• _Objectif énoncé_: Prolongez, s'il vous plaît, le passage ci-dessous sur les explorations du Pacifique au XVIIIe siècle et la quête du continent austral, en reprenant juste après sa dernière phrase.

13Le xviiie siècle est le siècle de l’amiral Anson, de Wallis, Byron, Carteret, Bougainville, Marion du Fresne, La Pérouse et d’Entrecasteaux. C’est aussi le siècle du triomphe de Cook, qui en une dizaine d’années seulement mettra un terme aux spéculations sur l’existence de la Terra Australia Incognita.
14Dans la première moitié du siècle cependant, le Pacifique attire peu d’expéditions. Seul le Hollandais Jacob Roggeveen, qui découvre l’île de Pâques en 1722, et le Danois Vitus Bering qui parvient à établir l’existence d’un détroit séparant les continents asiatique et américain, contribuent à une amélioration substantielle de la carte de l’océan. En Angleterre, l’expédition conduite par Lord Anson en 1740 n’apporte aucune nouvelle découverte. Pour autant le débat autour de cet océan et du mythique continent austral ne disparaît pas : John Campbell en Angleterre et le Président Charles de Brosses en France sont persuadés de son existence et soulignent avec force l’importance de sa localisation exacte. Dans les années 1760, Alexander Dalrymple, correspondant du Président de Brosses et des cartographes français, membre de la Royal Society et premier hydrographe de l’Amirauté, développe l’hypothèse continentale la plus aboutie, fondée sur les relations des voyageurs dans les Mers du Sud et sur les analogies fournies par la nature. L’existence du continent austral est pour lui une évidence scientifique dictée par l’importante surface recouverte par la mer dans l’hémisphère sud, qui appelle la présence d’une surface équivalente de terre pour qu’un équilibre soit atteint avec l’hémisphère nord. Cette terre se situe nécessairement dans le Pacifique, et ses immenses richesses sont source d’un profit commercial qu’il faut exploiter avant que d’autres nations ne s’en emparent. « Les miettes de cette table suffiraient à maintenir le pouvoir et la souveraineté de la Grande-Bretagne en employant l’ensemble de ses navires et de ses manufactures », écrit-il5.

• _Données fournies_:

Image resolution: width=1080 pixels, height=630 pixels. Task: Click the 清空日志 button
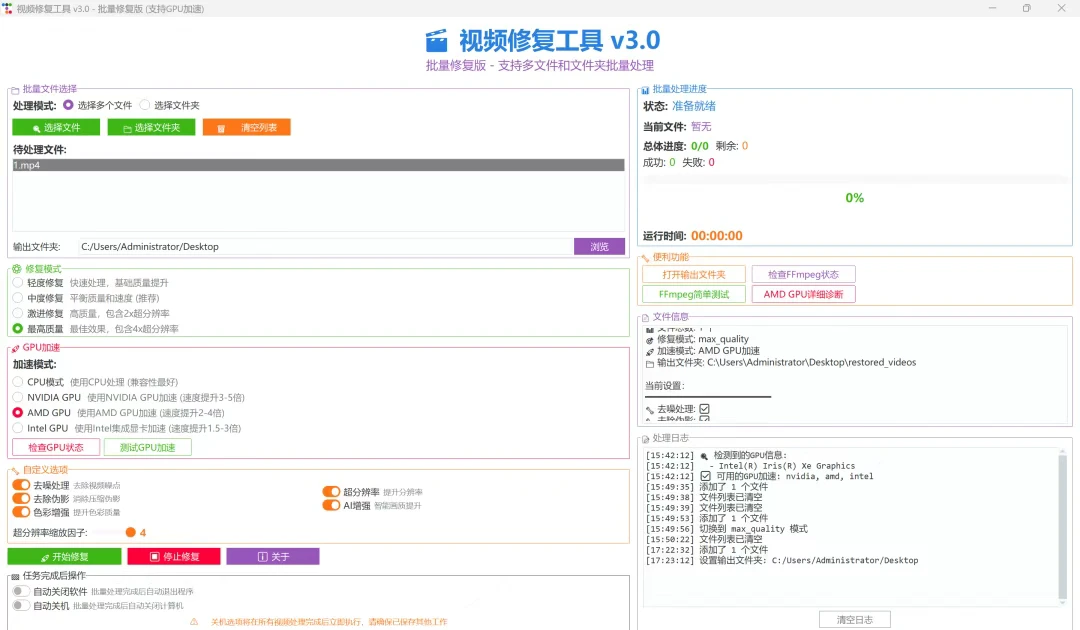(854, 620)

* * *

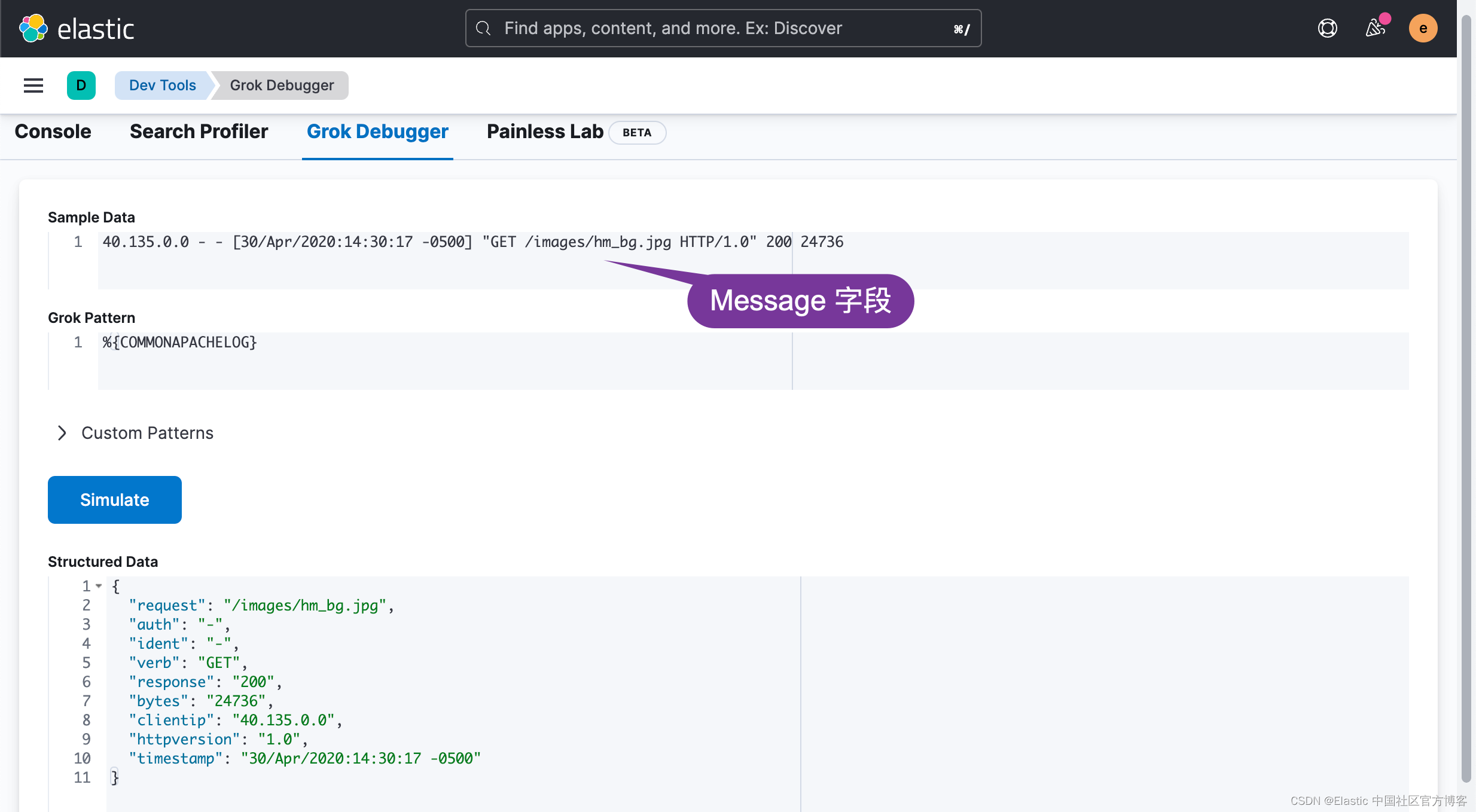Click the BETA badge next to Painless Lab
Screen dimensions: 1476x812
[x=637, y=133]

• _Réponse rédigée_:
15La Guerre de Sept Ans empêche cependant l’Angleterre et la France de mettre en pratique les recommandations du président de Brosses, de Campbell ou de Dalrymple. En 1763, la fin du conflit ouvre une période de paix relative qui va permettre à ces deux pays d’aller s’affronter sur un autre terrain : celui de la découverte et de la science. L’engouement pour le Pacifique va s’en trouver dynamisé. L’opinion publique s’en saisit. Comme l’écrit, Johann Reinhold Forster dans la préface à sa traduction du Voyage autour du Monde de Bougainville, publiée à Londres en 1772 : « Les voyages autour du globe sont depuis peu un sujet de conversation universel6 ». Ce véritable engouement pour le Pacifique et le continent austral trouve un écho chez Andrew Kippis, le premier biographe de James Cook :
L’auteur de ce récit se rappelle parfaitement combien son imagination fut captivée dans sa prime enfance par l’hypothèse d’un continent sud. Il y a souvent songé avec enchantement et a lu avec délectation les auteurs qui soutenaient son existence et exposaient les immenses conséquences qu’apporterait sa découverte7.
Les expéditions des années 1760
16La première expédition dans le Pacifique qui suit le traité de Paris de février 1763 est celle du commodore John Byron, grand-père du poète, et qui avait été membre de l’expédition de George Anson dans les années 17408.
17La mission consiste à acquérir une base en Atlantique permettant un contrôle de l’accès à la Mer du Sud. À ce titre, les îles Falkland semblent être un choix judicieux. Dans les instructions que Byron reçoit de l’Amirauté, il est également spécifié qu’il doit se mettre en quête de l’île de Pepys, supposée alors proche des Falkland, puis remonter progressivement la côte américaine afin d’y trouver un passage vers la baie de Hudson9. En cas d’échec, il lui est demandé de traverser le Pacifique en direction de la Chine et de rentrer en Angleterre via le Cap de Bonne-Espérance.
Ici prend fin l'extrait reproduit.